31.Mme SARDENBERG engage l’État partie à adopter une approche globale et fondée sur les droits des conditions de vie des enfants dans les institutions de placement, qualifiées de déplorables par divers rapports et études, et, outre l’accès des enfants à l’éducation et aux soins de santé, à mettre l’accent sur l’intervention des tribunaux dans la décision de placement et sur tous les aspects de la vie de l’enfant dont il est question dans la Convention, notamment son droit de participation, son droit d’accès à l’information et son droit au respect de la vie privée, afin de ménager la meilleure transition possible entre le centre de placement et la vie active.
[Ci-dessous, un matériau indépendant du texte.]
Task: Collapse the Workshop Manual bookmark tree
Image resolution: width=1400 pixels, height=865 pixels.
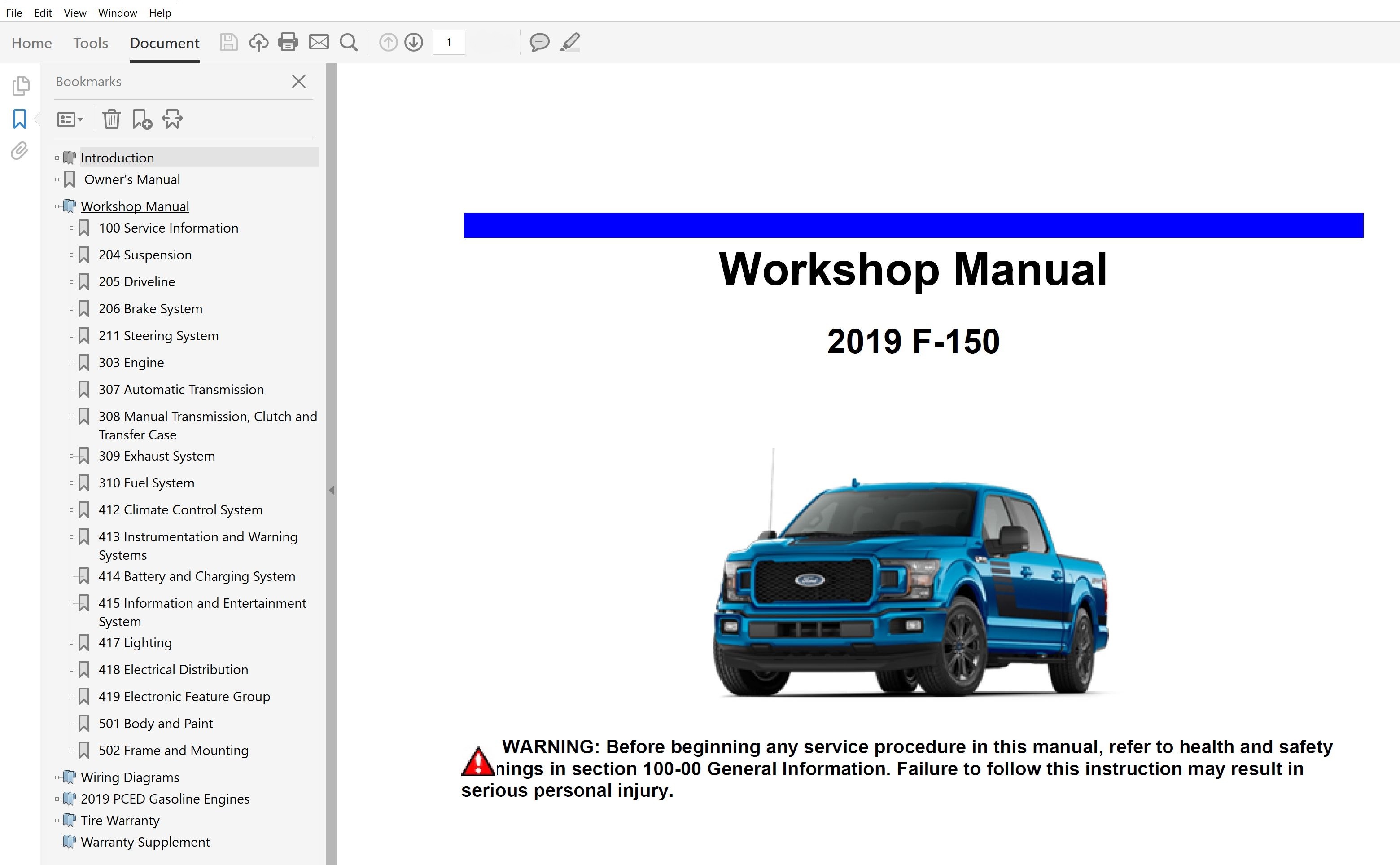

Des études ont en effet montré que le recours au placement était l’une des solutions les plus néfastes pour le bien-être et l’équilibre de l’enfant, qui l’exposait trop souvent encore, à sa sortie du centre, aux risques de prostitution, d’exploitation sexuelle, etc.

32.Mme IBRAGIMOVA (Kirghizistan) dit que même si la situation actuelle dans les centres de placement pour enfants est loin d’être satisfaisante, elle s’est nettement améliorée. Les enfants bénéficient désormais de meilleures conditions matérielles (vêtements, nourriture, etc.), ce qui n’empêche pas le Gouvernement de travailler ardemment à mieux les armer pour la vie et à faciliter leur réinsertion sociale, en particulier par des programmes spéciaux d’éducation.

33.Les autorités responsables s’attachent aussi autant que possible à respecter le droit à l’information et au respect de la vie privée de leurs pensionnaires. Les enseignants et les éducateurs sont aujourd’hui sensibilisés à toutes ces questions et peuvent suivre des programmes de formation axés sur l’autonomisation et l’accompagnement social des enfants.

34.Les parents incapables de prendre en charge leur enfant et souhaitant de ce fait le placer en institution doivent, à leur arrivée au centre, présenter un document exposant les motifs de leur décision, ce qui ne suspend en rien leurs droits parentaux, notamment en termes de droit de visite.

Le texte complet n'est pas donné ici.